# PASSAGE TO READ
◇ ◇ ◇

Density plots like this look kindof nice, but can be difficult to interpret with many groups overlaid over each other. Another way to plot multiple densities is a violin plot.

To make one, we'll reorganise the plot to have the continent on the x axis and the gdp distribution on the y axis. And, just for ease of identification we'll keep the colours as well:

p2_2b <- ggplot(data = d, mapping = aes(x = continent,
y = gdpPercap,
color = continent,
fill = continent)) +
geom_violin() +
scale_y_continuous(trans = "log10",
breaks = c(0, 1000, 5000, 10000, 50000, 150000)) +
scale_color_brewer(palette = "Dark2") +
scale_fill_brewer(palette = "Dark2") +
labs(x = "Continent", y = "GDP per capita")

p2_2b

img

We can also get rid of the legend since it doesn't add any new information:

p2_2b + theme(legend.position = "none")

◇ ◇ ◇

# PROBLEM REQUIREMENTS
Write the next part of the violin plot tutorial, picking up after its last line. The listing has no part in this work.

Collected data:
◇ ◇ ◇

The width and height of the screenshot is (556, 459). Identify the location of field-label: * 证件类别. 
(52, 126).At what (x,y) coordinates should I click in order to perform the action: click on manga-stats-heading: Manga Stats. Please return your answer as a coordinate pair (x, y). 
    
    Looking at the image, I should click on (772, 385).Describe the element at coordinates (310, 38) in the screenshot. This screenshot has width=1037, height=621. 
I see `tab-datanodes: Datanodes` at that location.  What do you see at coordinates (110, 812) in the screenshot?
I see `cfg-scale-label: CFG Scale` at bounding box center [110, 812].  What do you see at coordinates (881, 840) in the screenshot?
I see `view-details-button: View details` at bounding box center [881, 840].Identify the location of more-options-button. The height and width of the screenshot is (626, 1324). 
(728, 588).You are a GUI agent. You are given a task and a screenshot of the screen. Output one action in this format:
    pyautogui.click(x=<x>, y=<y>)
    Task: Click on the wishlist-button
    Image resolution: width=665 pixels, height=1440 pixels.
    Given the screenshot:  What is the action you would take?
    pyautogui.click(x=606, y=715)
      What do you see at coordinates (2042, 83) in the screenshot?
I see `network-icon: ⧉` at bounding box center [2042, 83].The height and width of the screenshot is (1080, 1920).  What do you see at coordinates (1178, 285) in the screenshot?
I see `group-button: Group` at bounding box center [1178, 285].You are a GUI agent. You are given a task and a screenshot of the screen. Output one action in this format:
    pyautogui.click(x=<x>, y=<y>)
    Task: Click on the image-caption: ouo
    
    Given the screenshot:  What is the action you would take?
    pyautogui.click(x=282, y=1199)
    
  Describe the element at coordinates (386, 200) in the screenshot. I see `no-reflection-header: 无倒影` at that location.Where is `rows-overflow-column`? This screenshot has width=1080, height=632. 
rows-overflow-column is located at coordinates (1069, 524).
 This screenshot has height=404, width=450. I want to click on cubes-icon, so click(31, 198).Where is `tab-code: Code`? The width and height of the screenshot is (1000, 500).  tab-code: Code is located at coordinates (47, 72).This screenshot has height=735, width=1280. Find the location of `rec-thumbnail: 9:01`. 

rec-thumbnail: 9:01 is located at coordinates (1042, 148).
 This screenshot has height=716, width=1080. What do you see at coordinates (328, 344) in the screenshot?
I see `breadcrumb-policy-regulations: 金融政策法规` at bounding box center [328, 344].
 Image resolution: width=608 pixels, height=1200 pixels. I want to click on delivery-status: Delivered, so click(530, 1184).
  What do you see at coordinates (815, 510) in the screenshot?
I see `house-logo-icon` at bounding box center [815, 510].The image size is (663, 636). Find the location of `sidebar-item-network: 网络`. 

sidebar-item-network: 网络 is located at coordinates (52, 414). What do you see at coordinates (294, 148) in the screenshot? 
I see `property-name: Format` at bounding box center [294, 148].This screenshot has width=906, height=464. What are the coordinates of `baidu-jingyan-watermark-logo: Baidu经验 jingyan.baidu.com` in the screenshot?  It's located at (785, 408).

◇ ◇ ◇

# RESULT OF THE TASK
Note

I like this plot with colours, but it does break one of the cardinal rules of data visualisation. This is that it's best to map one feature of the data to one aesthetic (whereas here we have mapped continent to two: the x axis and colour at the same time.)

Arguably as a scientific plot (as opposed to a presentation tool) this is better without the colours:

print(
ggplot(data = d, mapping = aes(x = continent, y = gdpPercap))
+ geom_violin( fill = 'grey' )
+ scale_y_continuous(trans = "log10",
breaks = c(0, 1000, 5000, 10000, 50000, 150000))
+ labs(x = "Continent", y = "GDP per capita")
)

img

...because the colours distract from the distributions. (But to demo the possibilities we'll stick with the colours for now.)